§ **REQUEST**
Copy the listing below word for word and leave out the pictures.

§ **RECORDS**
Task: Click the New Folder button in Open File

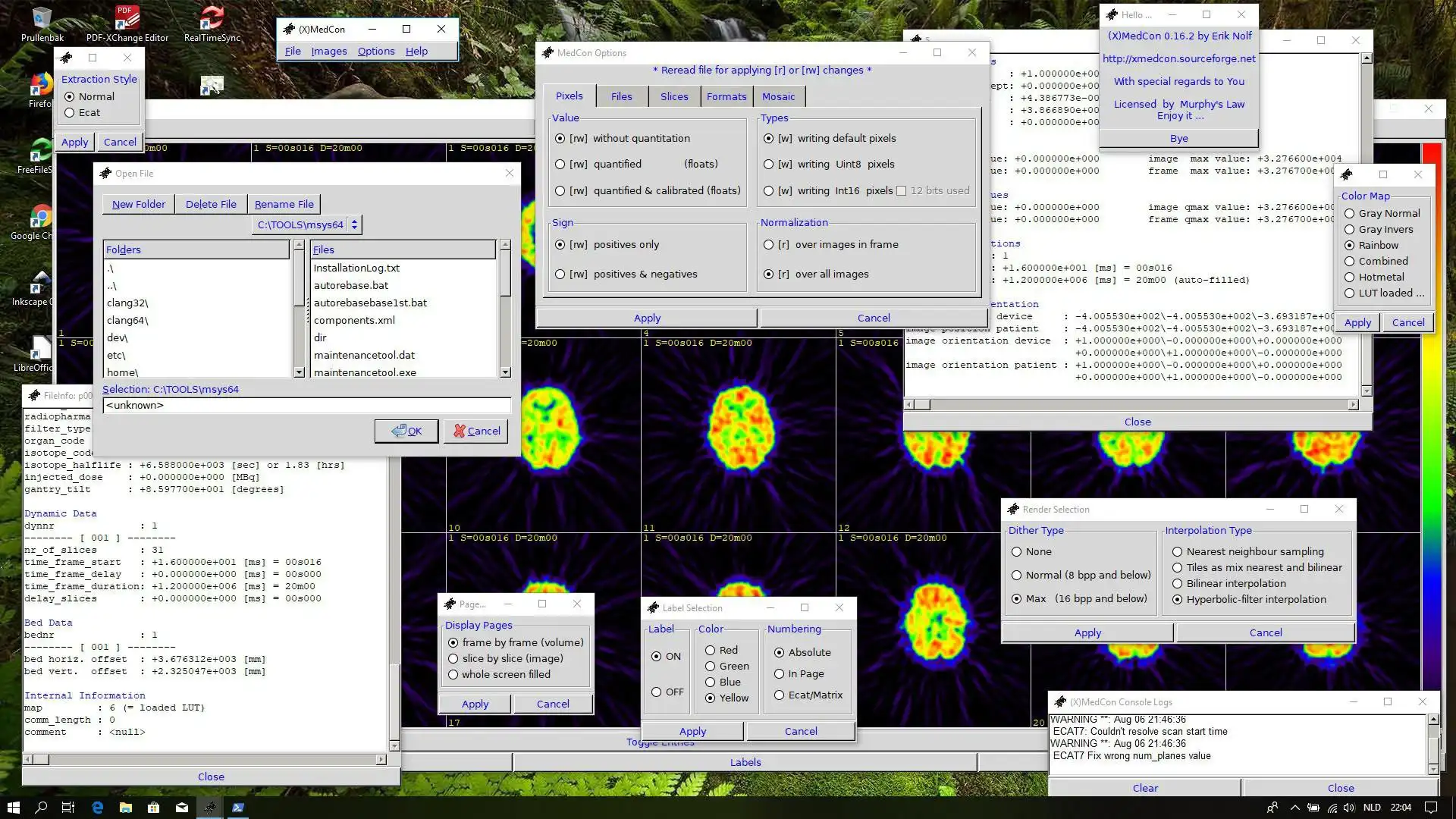Action: (x=138, y=203)
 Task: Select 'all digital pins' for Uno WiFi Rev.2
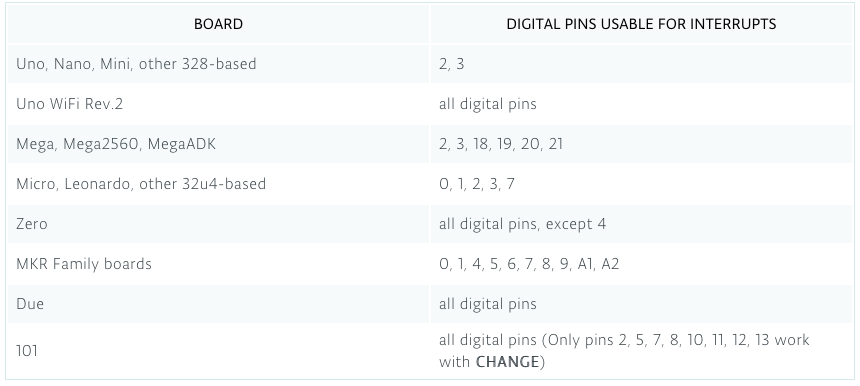(488, 104)
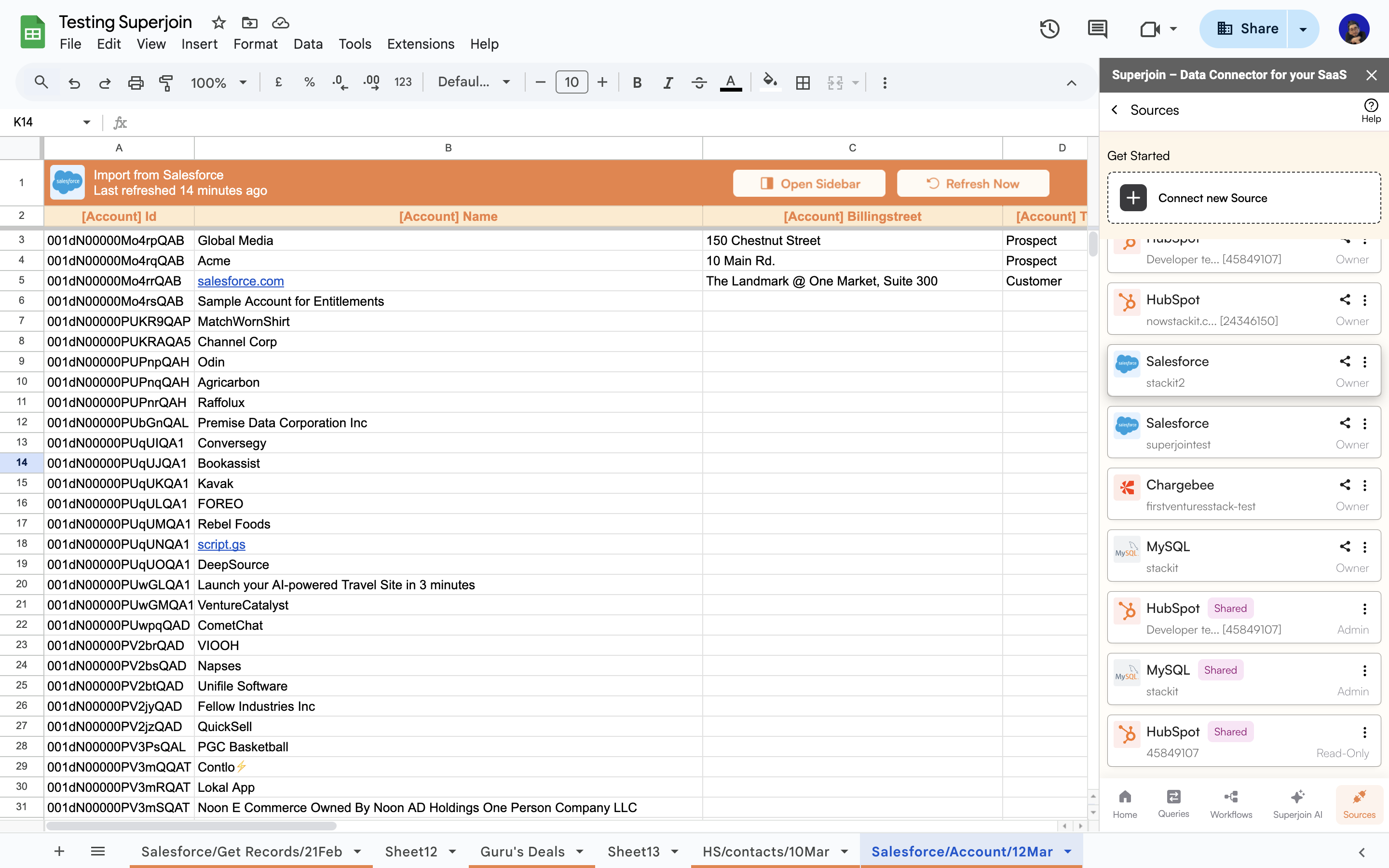Click the paint format roller icon
This screenshot has width=1389, height=868.
click(x=166, y=82)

§ **SOLUTION FOR THIS PROBLEM**
Task: Click the New Folder button in Open File

Action: (x=138, y=203)
 Task: Select 'all digital pins' for Uno WiFi Rev.2
(488, 104)
Click the paint format roller icon
This screenshot has width=1389, height=868.
click(x=166, y=82)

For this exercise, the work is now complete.